From: Jonathan Leffler <jleffler_at_earthlink.net>
Date: Wed, 21 Jul 2004 06:18:48 GMT
Message-ID: <cVnLc.8876$mL5.2104_at_newsread1.news.pas.earthlink.net>


Marshall Spight wrote:
> I was thinking about the relationship between operations of the
> relational algebra and SQL statements.
>
> INSERT is a lot like union, but with an odd restriction that the
> intersection of the new set and the existing set must be empty. (Why?)

To introduce a piece of arbitrariness into the RM? I agree with your observation and your implied answer to the question. It might be reasonable to generate a warning (in a form that an application could ignore if it desired) if the cardinality of the target relation does not increase by the cardinality of the set of values inserted into the relation, but it should not be an error - precisely because the UNION operation does not make it an error. I personally think the asymmetry on INSERT is a hangover from the record-oriented approach, and it's one of the very few (if not the only one) left in CJD's RM.

I note that if you accept that an INSERT can deal with copies of existing rows without error, then the description of how to update a union view becomes much simpler.

> DELETE is the same thing as set subtraction.
>
> But what the heck is UPDATE?
>
> If T : {a1, a2, ... an}
>
> UPDATE T set a1 = 0 where <cond>
> is
> T' = T { 0, a2, ... an | <cond> }
> T = T - T { a1, a2, ... an | <cond> }
> T = T union T'
>
> That's certainly more complicated than I would suspect
> for what seems like such a simple operation.
>
> Am I making it needlessly complex, or is this about right?
> Is there some other way to think about UPDATE?

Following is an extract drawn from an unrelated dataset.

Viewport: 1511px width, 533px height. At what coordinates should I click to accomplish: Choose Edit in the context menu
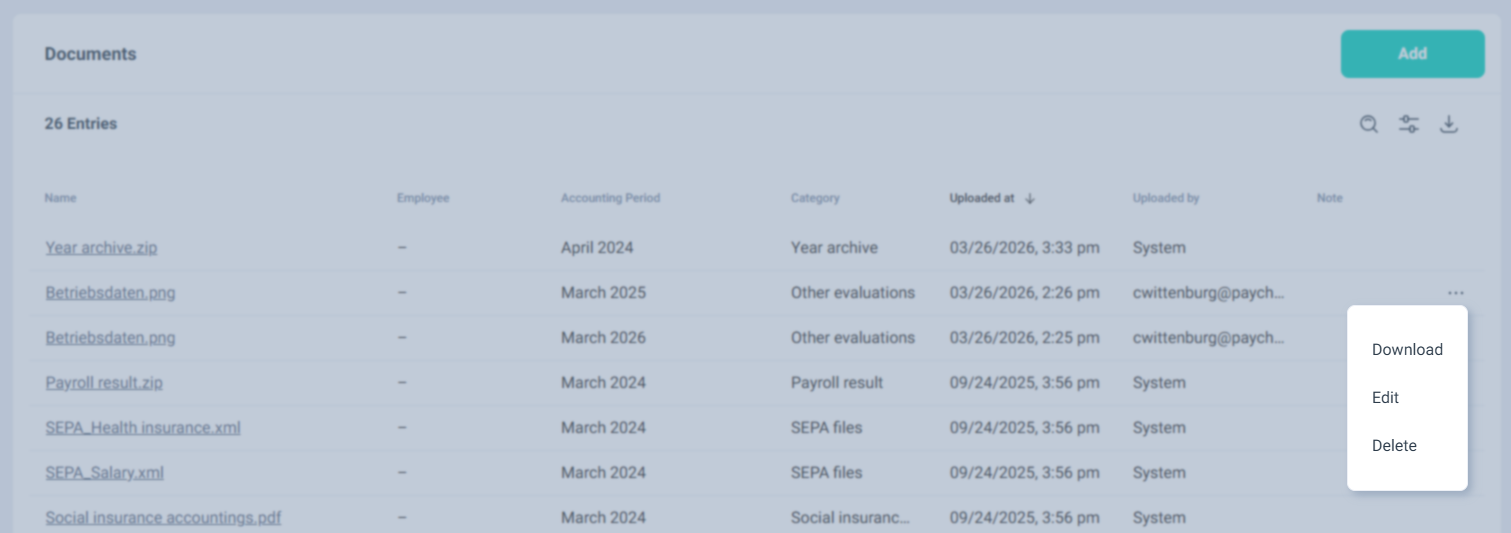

Give or take a bit, that's how Chris Date views UPDATE. He actually uses EXTEND to add the new (updated) values to the relevant subset of T, then projects away the original values of the updated columns, renames the new columns, and assigns the new relation to the original.

In his 'Logical Differences' paper on at http://www.dbdebunk.com/, he shows:

UPDATE P WHERE CITY = 'Paris' { CITY = 'Rome' };

(changes parts relation P so that parts currently shown in Paris are actually in Rome). The equivalent assignment is:

P := WITH
      (EXTEND P ADD (IF CITY = 'Paris' THEN 'Rome' ELSE CITY) AS NEW_CITY ) AS T1,

      T1 { ALL BUT CITY } AS T2 :
      T2 RENAME NEW_CITY AS CITY;

Your sequence using difference to remove the updated rows and union to replace them with the modified version is equivalent.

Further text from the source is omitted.